As to it being “unseemly” for a woman to publish, there are a number of females who found the solution, notably the Austens and “George Sand”, was not to acknowledge their gender. And regardless of this option, I see no reason not to publish after you’re gone.
I also gather she was not one for going out much, even though she did have a lot of written interaction.
I knew she sent a lot of them around, but she had a lot of them that were in that trunk that were not, and she did, as I understand, instruct that they be burnt after she was dead.
OBloodyHell:
My understanding is Dickinson’s instructions were to burn her papers, not the contents of a trunk.
Her sister, Lavinia, didn’t seem to experience any moral quandary about the difference. Lavinia published a first volume of Dickinson’s poetry within four years of the Emily’s death.
I’ve got about a twelve feet of handwritten and typed journals in the basement. I’d just as soon they were destroyed upon my death.
But. Not. My. Poems.
Not that I have any illusions that my poetry ought to outlast me.
If one lives quivering with life as a jungle cat, are there likely to be apologies due behind one?
Re: Rilke translation
Philip Sells:
I love hearing stories from the translation trenches! My experience of Neruda translations and my beginner’s Spanish had taught me a few lessons.
Now my beginner’s French to hear Francoise Hardy’s internal rhymes in Ye-ye songs which don’t/can’t make it to the English translations.

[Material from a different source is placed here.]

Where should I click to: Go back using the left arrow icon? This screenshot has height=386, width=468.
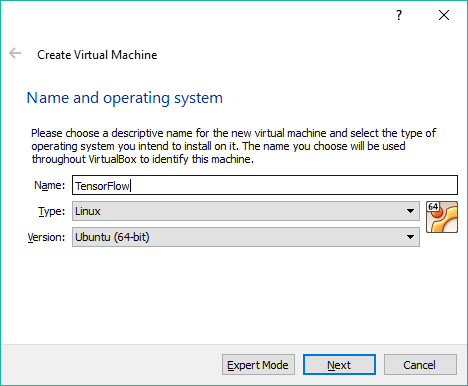(15, 53)
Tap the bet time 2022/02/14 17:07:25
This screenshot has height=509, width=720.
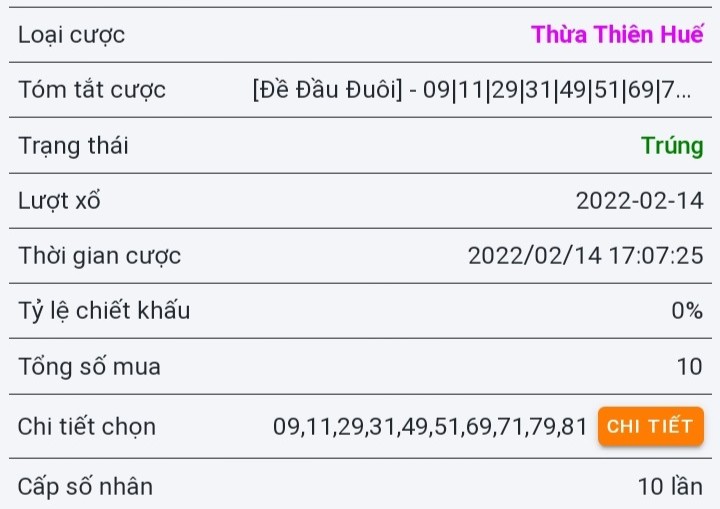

So fun to see what happened Petula Clark’s “Downtown” in French. Downtown disappears and became “Dans le temps” which is translated as “In the old days.” That song evokes nostalgia instead of the vital urban Now of the 1964 English version.
Brutal.
https://ar.pinterest.com/pin/dans-le-temps-petula-clark-downtown-french-version-lyrics-english-french-paroles-translation-youtube–532128512223200677/
Huxley, on account of your pursuit of French and seeing mention here of Rilke, I propose you give a listen (and translation) to Paul Hindemith’s acapella setting of six Rilke poems: https://youtu.be/ciNW7650Y6M
OBH…’The Clattering Train’…here’s the entire poem, which was inspired by an actual railway accident:
http://www.dennishollingsworth.us/archives/003015.html
Re: Hindemith / Rilke
sdferr:
Those were remarkable!
Somehow I got the impression Hindemith was a Schoenberg kinda guy and never bothered. It seems I need to recalibrate.